4 OPTIONS FOR MEDICARE BENEFITS
Your Medicare Benefits Options and Their Risk Profiles:
Understanding your options for Medicare benefits is important because Medicare plans have different benefits, risk levels and costs. One plan gives you substantial risk while the others transfer risks to an insurance company in exchange for a premium. These plans are available to you once you’re entitled to and/or enrolled in Medicare Parts A and B.
After you have viewed your Medicare options, continue to your path to Medicare which only takes three easy steps. First, you connect with social security; second, we help do plan research with your priorities defined; and third, we help you choose and enroll in your plan. At each step of the way we’re on your side because Griset Medicare Solutions is an experienced and independent agent.
BASIC (“ORIGINAL”) MEDICARE OPTION
This plan provides you with a combination of in-patient hospital (Part A) and out-patient (Part B) medical benefits. In each benefit area there are deductibles and co-insurance that change annually and can require out-of-pocket costs with no limits. These costs represent what you will have to pay if you are “self-insuring” against potentially devastating medical expenses.
Since most providers of medical services accept Medicare, this kind of plan operates like a fee-for-service plan where you can access care throughout the United States.
Most Medicare participants (known as “beneficiaries”) receive Part A benefits without paying a premium; Part B benefits, however, require a monthly premium (in 2020 it begins at $144.60). This premium, however, can increase in relation to a participant’s higher income level. Follow this link to see Basic Medicare’s benefits and costs: https://www.medicare.gov/Pubs/pdf/11579-medicare-costs.pdf
In addition to having substantial financial risks, the Basic Plan does not include any drug benefits. As a result, most seniors add a prescription drug plan (called Part D of Medicare) to minimize the risks of medication expenses. Click here for more information on Plan D.
MEDICARE SUPPLEMENT (“MEDIGAP”)
This plan is a way to transfer the major out-of-pocket costs of Basic Medicare to an insurance company. Like Basic Medicare, it allows you to get fee-for-service medical care from any provider who accepts Medicare.

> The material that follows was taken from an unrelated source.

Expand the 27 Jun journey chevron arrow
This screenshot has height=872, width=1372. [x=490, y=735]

This kind of plan “wraps around” Basic Medicare benefits and can eliminate your requirement to pay various deductibles and co-insurance.

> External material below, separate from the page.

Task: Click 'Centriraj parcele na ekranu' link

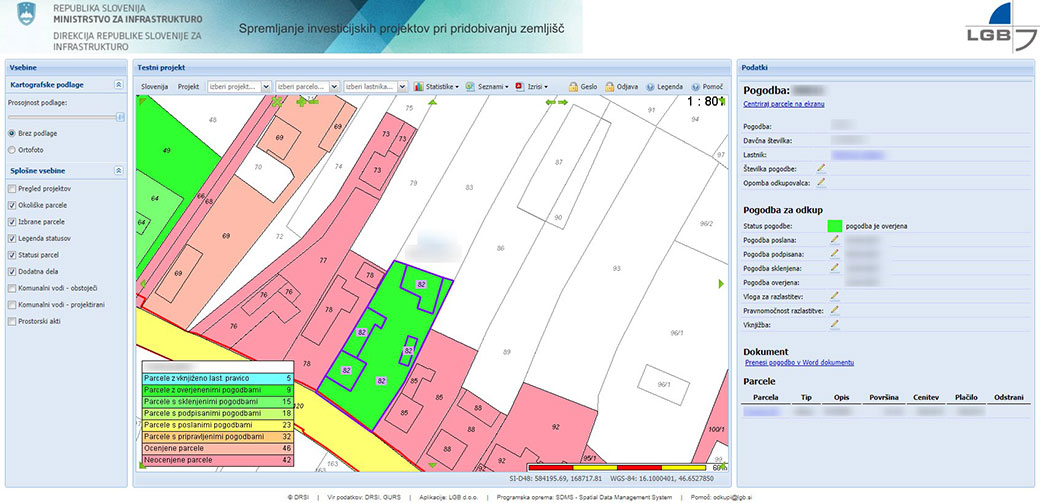Action: (x=784, y=105)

Medicare has authorized 10 different Medicare Supplement plan designs that are identical in every state. Insurance companies sell these plans and establish premiums by geographic markets. The 10 plan designs are summarized in this graphic: https://www.medicare.gov/supplements-other-insurance/how-to-compare-medigap-policies
Choosing a Medicare Supplement plan when you are first eligible for Medicare benefits guarantees you coverage as long as you pay the policy premiums set by the company. However, if you select coverage after you are first eligible or at some other time, you may be subject to the insurance company’s medical underwriting, which includes an extensive look into your medical history. At this point, the company can deny coverage or set higher premiums based on your medical history and pre-existing conditions.
Some companies also offer benefits that go beyond Basic Medicare by adding vision, hearing, and gym/health club membership benefits to their coverages.
Most individuals who choose a Medicare Supplement when they are first eligible add a prescription drug plan (called Part D of Medicare) to minimize risks when paying for maintenance and other medications.Click here for more information on Part D.
These plans (known as Part C in Medicare) include all the coverages of Basic Medicare and much more. These plans frequently include drug benefits, eliminating the need to purchase a separate Prescription Drug Plan (Part D). Even better, in certain geographical areas these comprehensive healthcare plans are available without a premium. (You do continue to pay any Medicare A and B premiums, however. )
In contrast, to Medicare Supplement plans, Medicare Advantage Plans are managed care plans like HMOs. A medical group of primary care and specialty physicians provide care, along with related acute care hospital coverage. Seniors who choose a managed care plan usually do so for convenience, low out-of-pocket costs and the providers’ reputation for quality care.
In addition to coordinated care, Medicare Advantage plans deliver a wide array of benefits that go beyond Basic Medicare or Supplement plans. These added benefits can include:
- Personal Emergency Response Systems
- In-Home Meal Delivery
- Hearing Aids
- Gym Membership
- RN Hotline
- Over The Counter Medicine
- Home Care
With Medicare Advantage you can minimize your out-of-pocket expenses and avoid the costs that come with Basic Medicare or Medicare Supplement coverage.
This coverage can be added to Basic Medicare or a Supplement Plan. The timeliness of your purchase, however, is important: missing an enrollment deadline for this coverage can result in a premium penalty you will pay for all future years.
In order to assist in your selection of a Part D drug plan, Griset Medicare Solutions includes a listing of your routine medications in its research of ALL the available Medicare drug plans in your area. This expert research brings you the most cost-effective drug plan to go along with your other coverages.
The premiums you pay for this drug coverage transfer the risks of substantial future drug expenses to an insurance company.
If you’ve chosen a Medicare Advantage plan with drug benefits, you won’t need to purchase a separate drug plan.